Umutsuz bir vaka örneğinden yola çıkalım; çok nadir görülen ve ölümcül bir hastalığa yakalanmış genç. Hastalığı o kadar nadir ki ne bir tedavisi var ne de o hastalığı tedavi edebilmek için uğraşan biri. Eski bir deyiş vardır “umursanmayacak kadar nadir”.
Fakat bu durum, tam anlamıyla kişiselleştirilebilir yeni ilaç standardı ile değişmek üzere. Örnekte bahsettiğimiz bu çok nadir hastalık, kişinin genlerinden dolayı meydana geliyorsa, bu ilaçlar sayesinde hasta olan genin tedavi şansı artar.
Tıpkı
Mila Makovec isimli hastanın genetik mutasyona bağlı olarak gelişen ölümcül hastalığının tedavisi için özel bir firmanın ilaç üretmesi örneğinde olduğu gibi. Mila’nın durumu New England of Medicine dergisinin Ekim sayısında yayınlandıktan sonra doktorlar kolları sıvadı ve sadece Mila için özel bir ilaç geliştirdiler. Her ne kadar ilaç onu iyileştirmemiş olsa da hastalığın belirtilerini dengede tutmak için yeterliydi; daha az nöbet geçiriyor ve kendi başına ayağa kalkabiliyordu.
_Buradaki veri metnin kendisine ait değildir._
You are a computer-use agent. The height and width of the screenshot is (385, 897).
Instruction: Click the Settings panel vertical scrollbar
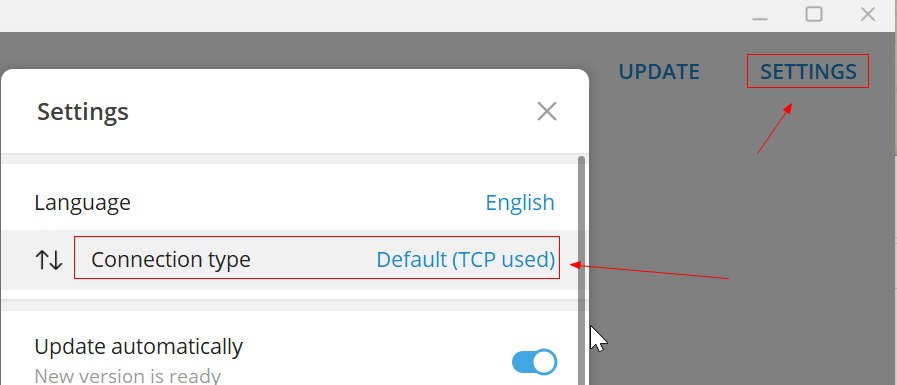pyautogui.click(x=582, y=270)
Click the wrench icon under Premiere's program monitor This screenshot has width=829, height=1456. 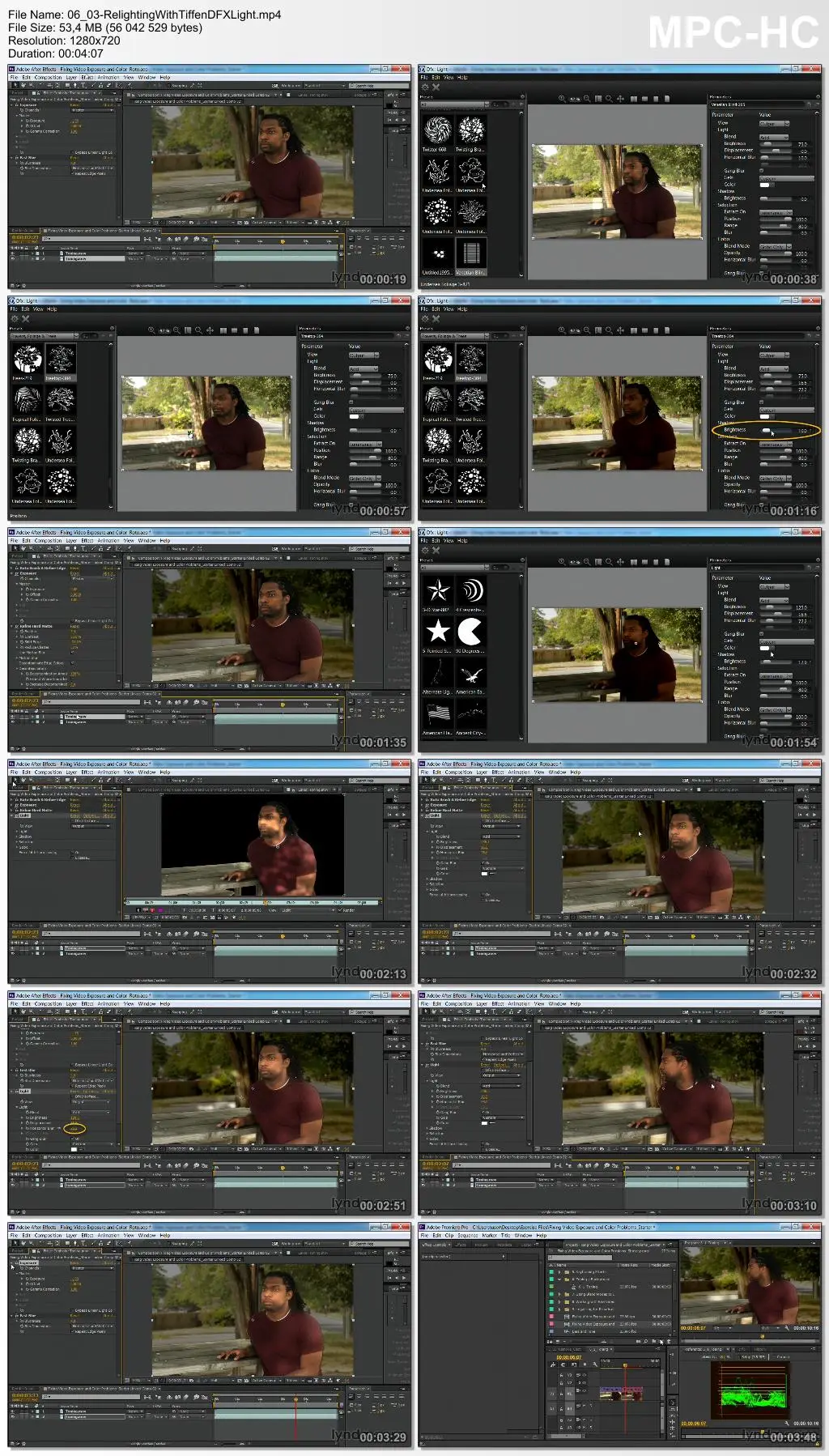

Bu tür yeni tedaviler gen değişimleri, gen düzenlemeleri,
antisens tedaviler, hücrelere moleküler düzeyde müdahale gibi alanlarda etkili olabilecek yetkinliğe sahip. Dijital ortamda düzeltilmiş/yaratılmış olan bu gen-tabanlı ilaçlar, atalarımızdan bize geçmiş olan sorunlu/hasta genlerin tedavisinde kullanılabilir.
Mila gibi kaç hasta var? Belki bir avuç. Fakat daha fazla kişinin Mila gibi olmayacağının garantisini kim verebilir?
Kişiye özgü tedavilerinin asıl zorluğu ise ilaç endüstrisinin kitleler üzerinden para kazanıyor olması gerçeğinde yatıyor. Tek bir kişi için yapılan ilacın tasarım ve üretim maliyeti, kim tarafından ve nasıl karşılanacak?